Pullbox Reviews: Villainous #1 – Who watches the… Sidekick?

Villainous follows RepTilly, one of the newest super-powered people to join the Coalition of Heroes through their Sidekick program, as she navigates the dizzying world of Super-Heroes. Working with her idols should be a dream come true. But when she learns too much about her heroes Tilly’s dream quickly turns into a nightmare. As she learns more about the sordid history of the COH, Tilly has to make a choice- Get in line and stand with her heroes or take a stand and risk becoming something more… Villainous.

Who watches the… nope, that’s not it.

Never meet your… uh uh, closer but still the wrong comic.

Stop me if you’ve heard this one. As the premiere team of super powered enforcers of justice, the Coalition of Heroes is beyond reproach. That’s what everyone thinks. That’s what RepTilly thought when she was inducted into the ranks of sidekicks, to serve alongside the pinnacle of heroic endeavor, Showdown. Those illusions last only as long as it takes her to overhear a conversation in which her hero, in an attempt to get into a groupie’s pants, brags about a mission with a less than savory goal.

On the surface, it might seem that Villainous has been done before. Not gonna like, that’s kinda what I thought at first. And then I read the first issue and realized that while the theme itself might be familiar, the idea that no hero should be left unchecked or unaccountable, the execution takes a different angle. As Tilly’s eyes are opened to the truth behind the shiny exterior of the COH, her story isn’t told from the perspective of a betrayed colleague or hapless civilian. Tilly’s a star struck sidekick who’s pushed into the unenviable position of facing some pretty hard truths. From there, she has to take her newfound insight to the next logical step…

If the heroes are really the villains, then who are the real heroes?

Written by Stonie Williams, Villainous takes a stab at the superhero gone wrong storyline with a spin that takes a different angle. That’s the real trick in writing, taking an old idea and giving it something just new enough to resonate as both familiar & original. We’ve seen what happens when a hero turns against his peers, whether it be for the greater good or just cuz they can. We’ve seen what happens when the angry Everyman has his eyes opened to the corruption that can come from absolute power. Williams is putting together a story that looks at what happens when an insider realizes the truth behind the system she’s always dreamed of being a part of. Without giving too much away, the twists may not come with a Shyamalan level shock (given his last few movies, that’s probably a good thing), but there’s enough grist for the reader to chew on when RepTilly is thrown to the shadows & forced to open her previously naive eyes.

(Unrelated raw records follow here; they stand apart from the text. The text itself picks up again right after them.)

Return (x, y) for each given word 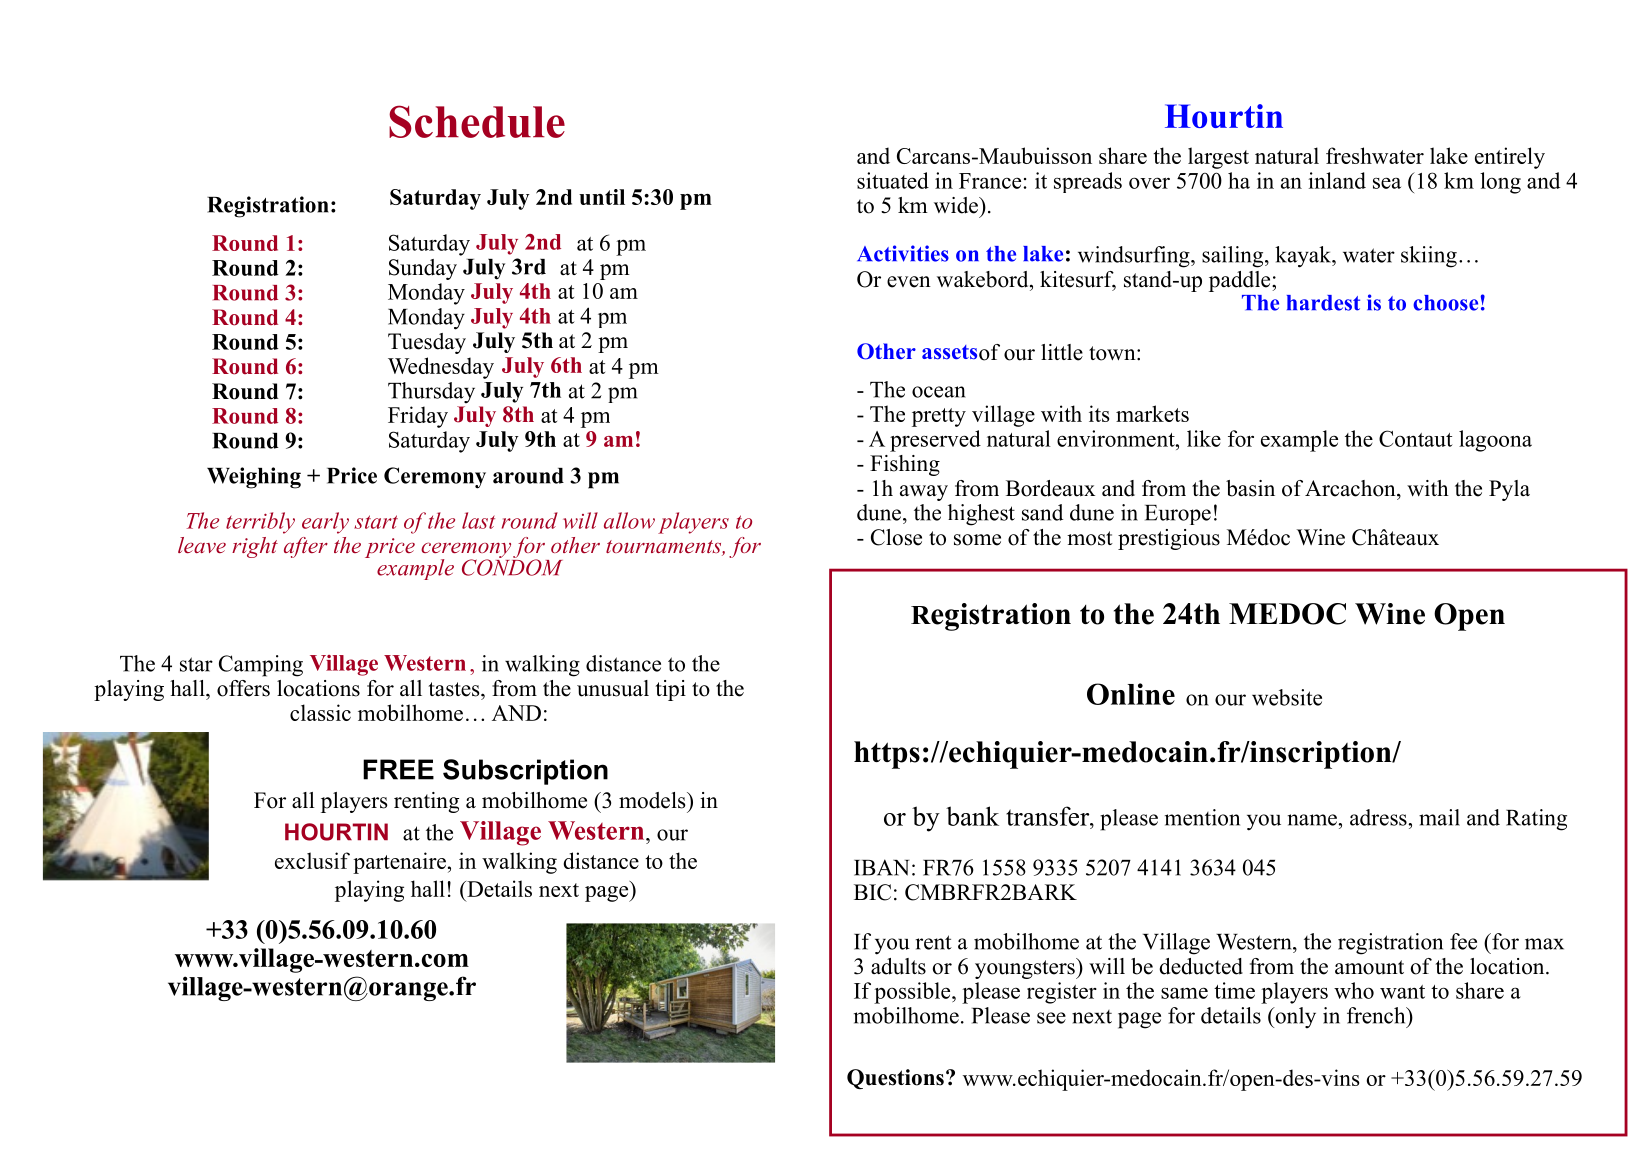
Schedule (477, 121)
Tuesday (427, 343)
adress (1379, 817)
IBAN (881, 867)
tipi (670, 690)
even (909, 282)
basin (1250, 488)
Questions (895, 1079)
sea (1387, 183)
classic (320, 712)
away (924, 493)
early (325, 523)
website (1287, 697)
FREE (398, 769)
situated (893, 180)
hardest (1323, 303)
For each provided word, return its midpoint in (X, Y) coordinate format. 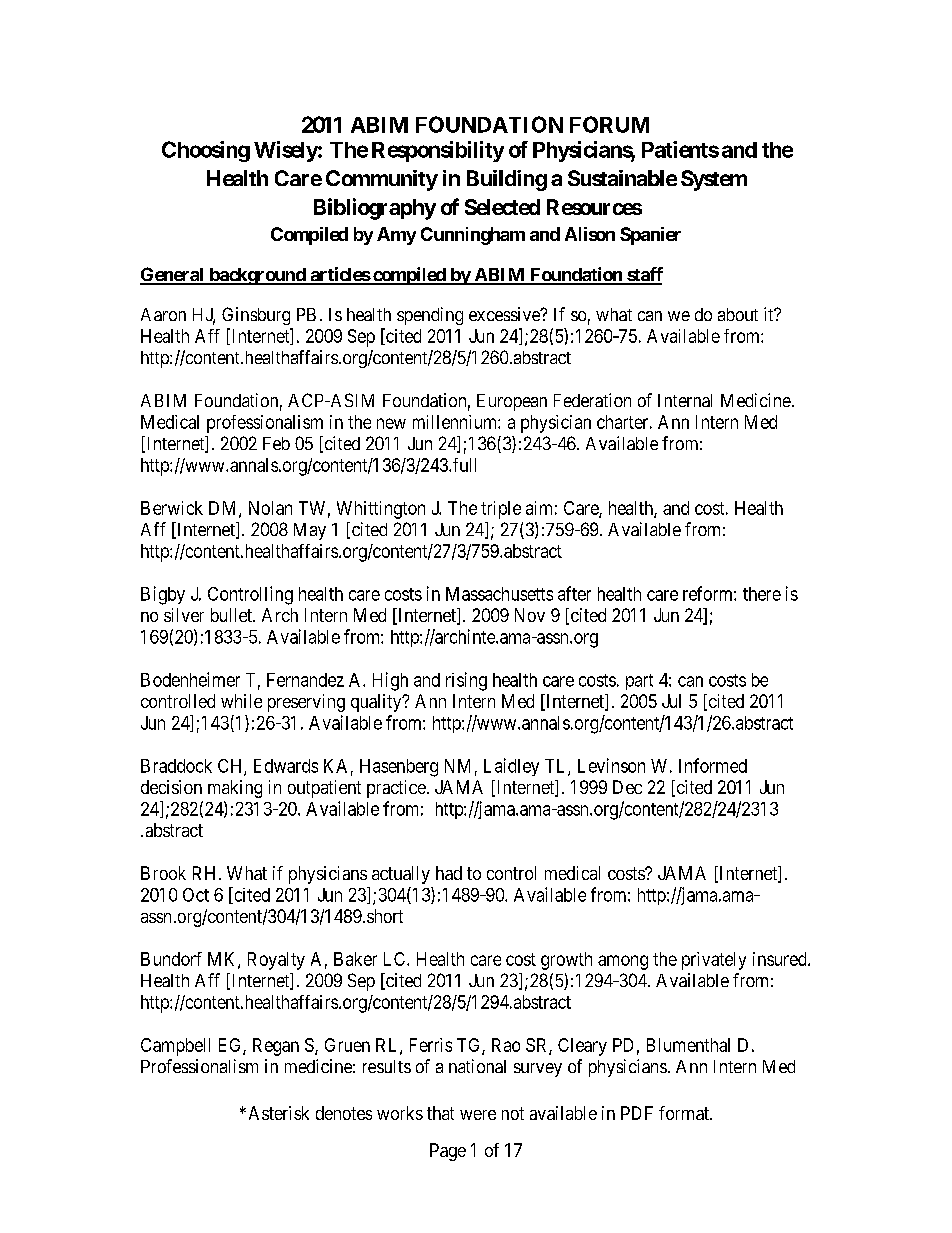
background (257, 276)
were (478, 1115)
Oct (196, 895)
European (512, 402)
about (738, 314)
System (714, 180)
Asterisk (279, 1113)
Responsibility (438, 151)
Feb (276, 443)
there (762, 594)
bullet (232, 615)
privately (714, 961)
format (685, 1113)
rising (466, 681)
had (449, 873)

The artistic team of Jef Sadzinski & Joana Lafuente do their part with the theme, as Sadzinski’s character designs carry hints of the old… I mean, there are only so many ways you can draw up a group of super heroes. I’d say Sadzinski does a bang up job of it all, using recognizable elements but adding his own take to keep things interesting (particularly in the look for members of the Shadow Order of Villains). Lafuente keeps pace with her use of colors, giving each scene its own feel… the crime scene of the opening pages brings up thoughts of dingy noir detective stories, while the establishing shot of the COH could have been pulled right out of an old Justice Society issue.

Mad Cave Studios is one of those independent publishers who’ve been pushing boundaries and taking chances to make sure that they’re not backed into a self-made creative corner. Instead of being happy with their successes and settling into a niche, they’re making sure that anyone of any reading preference can find something to enjoy in their always growing library of titles. From fantasy to cyberpunk, western to gothic horror, Villainous finally brings them into the superhero genre… kinda. Where RepTilly winds up might not be a giant leap of logic, but getting there can be half the fun.